PHOSPHOINOSITIDE SIGNALING PATHWAYS IN CANCER
Phosphoinositide kinases are lipid enzymes that generate signaling molecules critical for regulating membrane dynamics, trafficking, metabolism, and cell signaling, processes often hijacked in cancer. The PI5P4Ks, a subset of these kinases, produce PI(4,5)Pâ‚‚ on intracellular membranes by primarily phosphorylating PI(5)P. Recent work from the Emerling Lab has shown that PI5P4Ks play key roles in maintaining metabolic homeostasis by coordinating autophagy, peroxisome-mitochondria communication, and nutrient trafficking. Ongoing research aims to define the biochemical mechanisms by which PI5P4Ks support tumor growth and metabolism, with the goal of uncovering new therapeutic targets.


TARGETING PI5P4Ks FOR CANCER THERAPY
We have shown that PI5P4Ks are upregulated in several cancer subtypes, and that their inhibition impairs tumor growth in multiple models, highlighting their potential as therapeutic targets.
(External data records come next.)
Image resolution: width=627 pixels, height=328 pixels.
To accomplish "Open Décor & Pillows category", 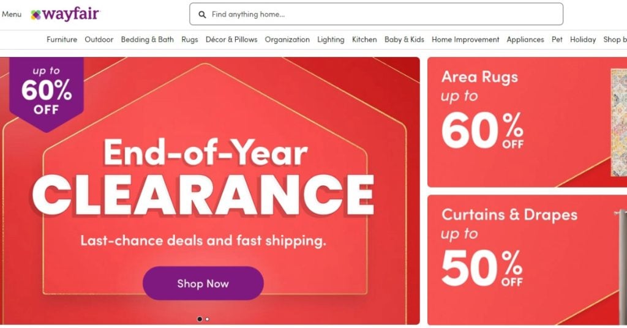I will 231,40.
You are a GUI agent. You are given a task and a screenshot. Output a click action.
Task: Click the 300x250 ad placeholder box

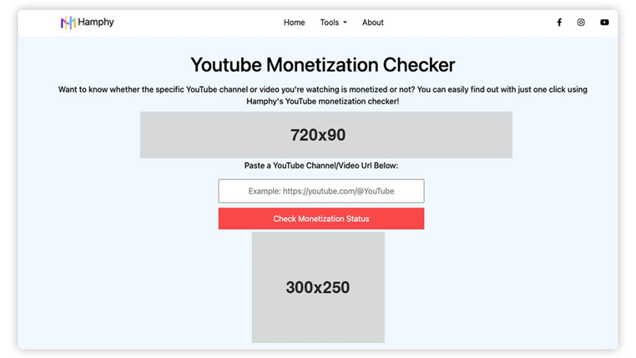coord(318,287)

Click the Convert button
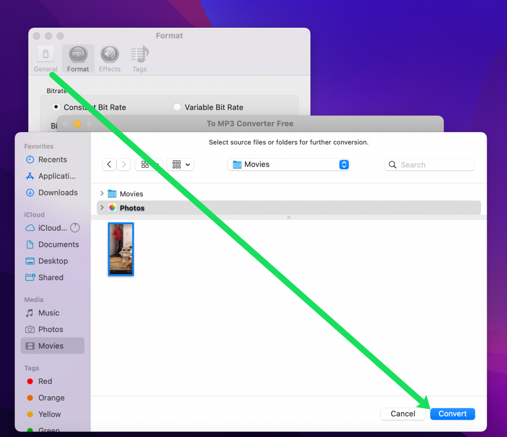click(452, 414)
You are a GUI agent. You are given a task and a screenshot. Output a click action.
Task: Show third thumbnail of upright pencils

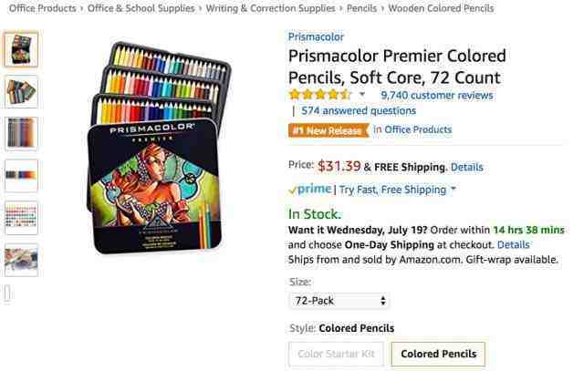click(21, 133)
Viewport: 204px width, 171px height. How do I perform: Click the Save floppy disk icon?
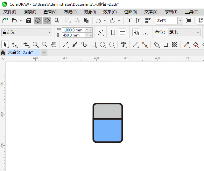[x=29, y=21]
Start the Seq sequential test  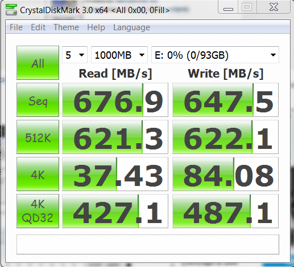click(x=38, y=100)
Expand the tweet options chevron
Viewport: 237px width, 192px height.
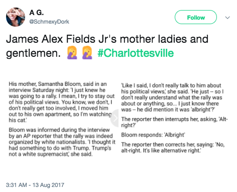[x=227, y=18]
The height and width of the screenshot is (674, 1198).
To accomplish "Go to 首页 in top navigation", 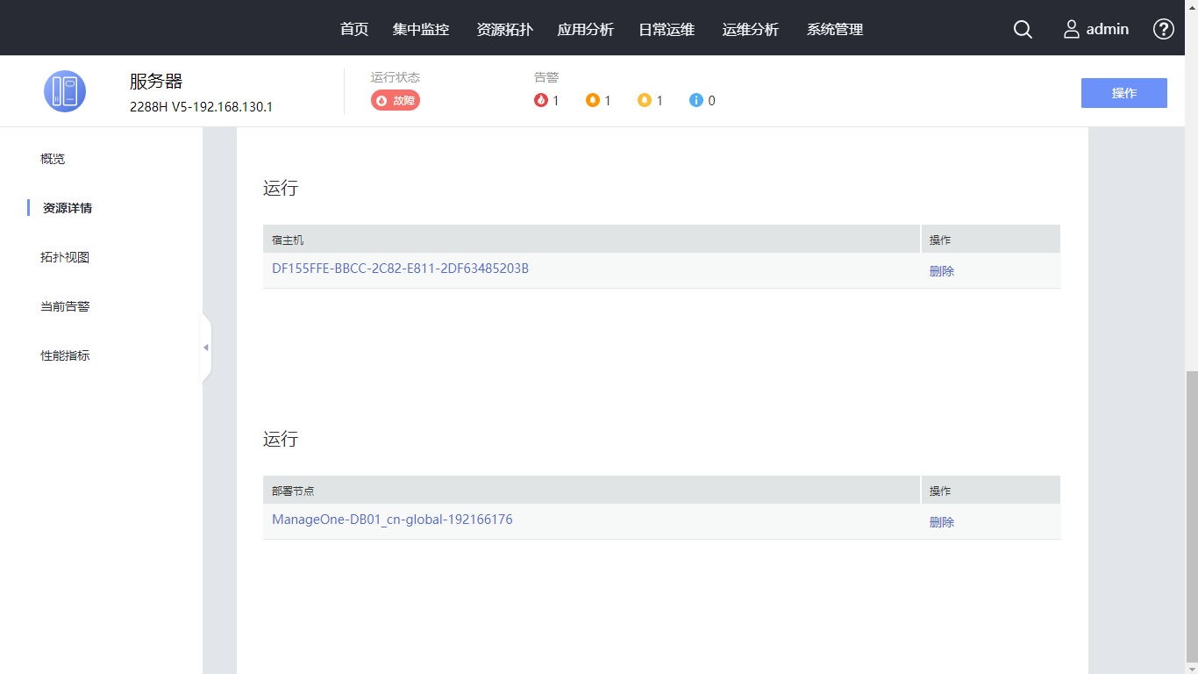I will click(x=354, y=29).
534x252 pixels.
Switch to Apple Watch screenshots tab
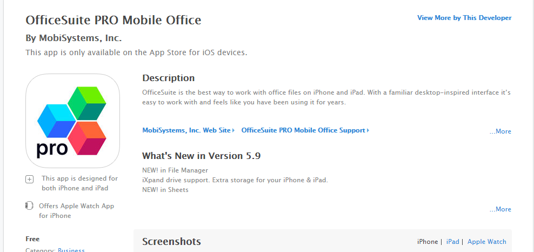pos(486,241)
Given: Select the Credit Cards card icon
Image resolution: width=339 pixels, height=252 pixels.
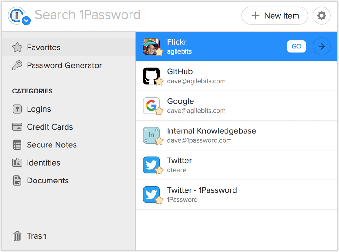Looking at the screenshot, I should pos(17,127).
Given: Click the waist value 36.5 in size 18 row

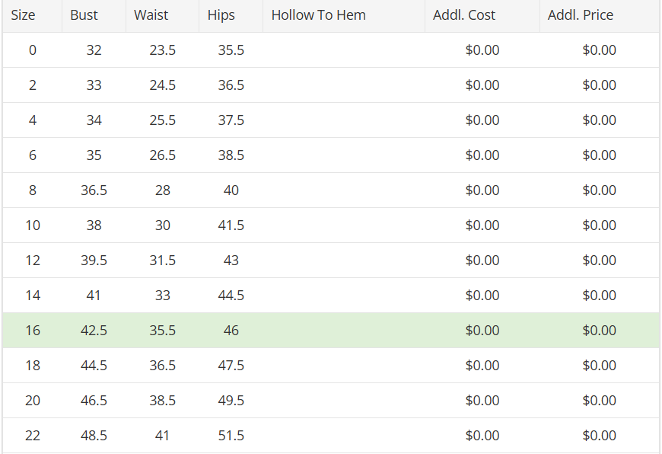Looking at the screenshot, I should [x=162, y=366].
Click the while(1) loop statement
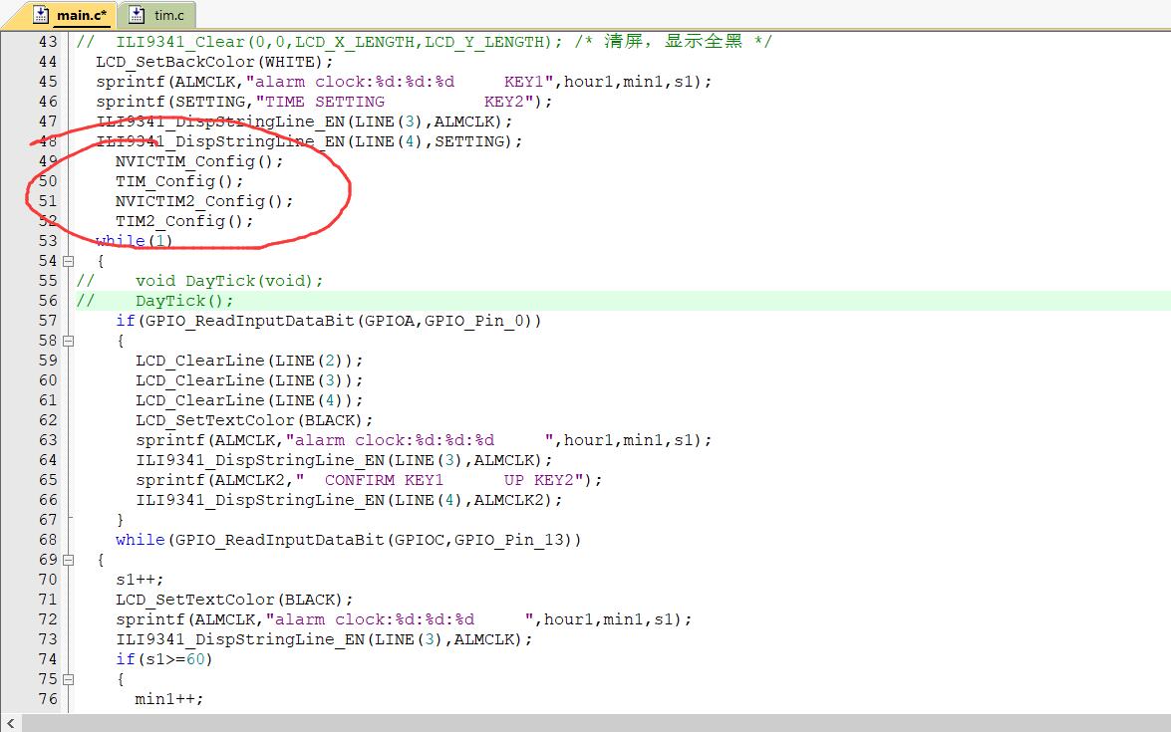Screen dimensions: 1171x732 pyautogui.click(x=134, y=241)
Our current work uses preclinical studies, including novel genetically engineered mouse models and human cancer cell lines, to evaluate whether targeting PI5P4Ks can serve as an effective treatment strategy, particularly for triple-negative breast cancer (TNBC) and pancreatic cancer, where existing targeted therapies have had limited success.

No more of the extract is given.